▸ Trecho do texto:
......
Cai a máscara do juiz parcial
O Supremo Tribunal Federal anula as provas ilegais da Lava Jato e confirma que a prisão de Lula foi uma armação grotesca. Decisão do ministro Dias Tofolli aponta que conduta do juiz Sergio Moro, do procurador Deltan Dallagnol e outros da ‘República de Curitiba’ precisa ser investigada em profundidade
Demorou, mas finalmente a Justiça começa a reparar os graves ilícitos cometidos pela chamada República de Curitiba que incorreu em ilegalidades ao conduzir a Operação Lava Jato, a partir de 2014, culminando na prisão e condenação irregulares do presidente Luiz Inácio Lula da Silva. Na quarta-feira, 6, o ministro Dias Toffoli, do Supremo Tribunal Federal, anulou todas as provas do acordo de leniência da Odebrecht fechados pela Lava Jato.
Segundo o ministro, os métodos utilizados pela 13ª Vara Federal de Curitiba, conduzido pelo hoje senador Sergio Moro (União Brasil-PR) e pelo então coordenador da força-tarefa da Lava Jato, o ex-procurador e ex-deputado federal Deltan Dallagnol (Podemos-PR), foram ilegais. Ele determinou a abertura de uma investigação a ser levada adiante pela Procuradoria Geral da República e a Polícia Federal.
A Suprema Corte já vinha invalidando evidências e provas em casos concretos, inclusive aqueles envolvendo diretamente o presidente Lula, mas agora a decisão vale para todos os processos. O ministro Dias Toffoli disse que a prisão de Lula foi uma “armação fruto de um projeto de poder de determinados agentes públicos em seu objetivo de conquista do Estado”. A República de Curitiba agora amarga ser desmascarada e colocada em seu devido lugar: a lata do lixo da história.
......
▸ Dados fornecidos:
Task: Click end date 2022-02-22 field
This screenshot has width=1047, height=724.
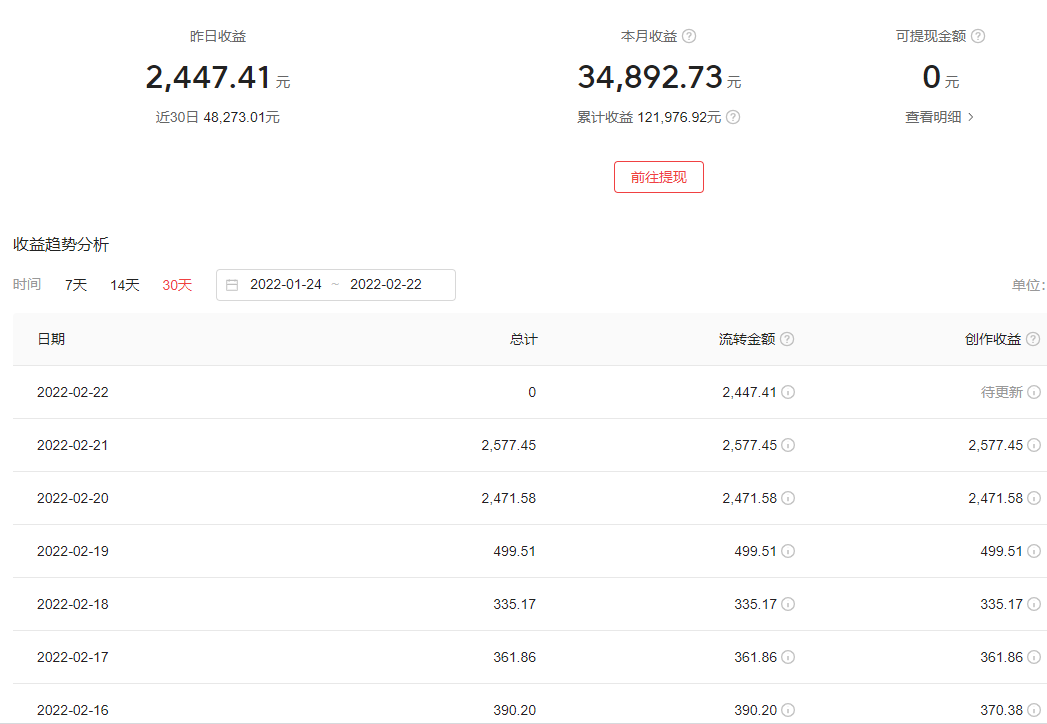Action: click(x=386, y=285)
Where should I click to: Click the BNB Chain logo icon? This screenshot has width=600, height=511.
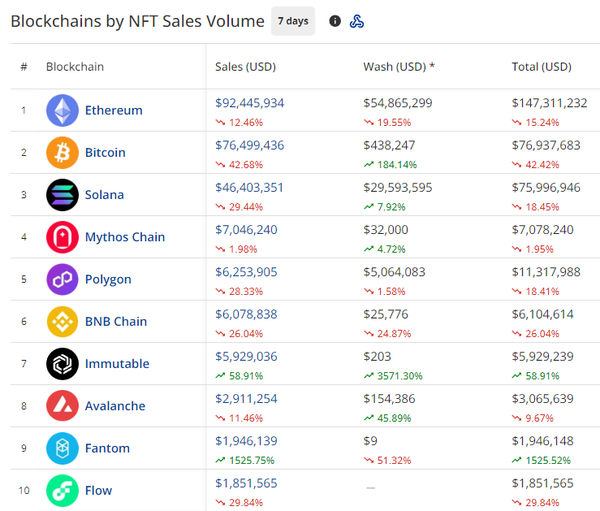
......
▸ Tarefa: Redigite, sem nenhuma alteração, a parte do texto sobre a Operação Lava Jato que se inicia com as palavras que contêm "Segundo o ministro, os" e se encerra em "lixo da história.". O material não tem relação com esta tarefa.

▸ Saída esperada:
Segundo o ministro, os métodos utilizados pela 13ª Vara Federal de Curitiba, conduzido pelo hoje senador Sergio Moro (União Brasil-PR) e pelo então coordenador da força-tarefa da Lava Jato, o ex-procurador e ex-deputado federal Deltan Dallagnol (Podemos-PR), foram ilegais. Ele determinou a abertura de uma investigação a ser levada adiante pela Procuradoria Geral da República e a Polícia Federal.
A Suprema Corte já vinha invalidando evidências e provas em casos concretos, inclusive aqueles envolvendo diretamente o presidente Lula, mas agora a decisão vale para todos os processos. O ministro Dias Toffoli disse que a prisão de Lula foi uma “armação fruto de um projeto de poder de determinados agentes públicos em seu objetivo de conquista do Estado”. A República de Curitiba agora amarga ser desmascarada e colocada em seu devido lugar: a lata do lixo da história.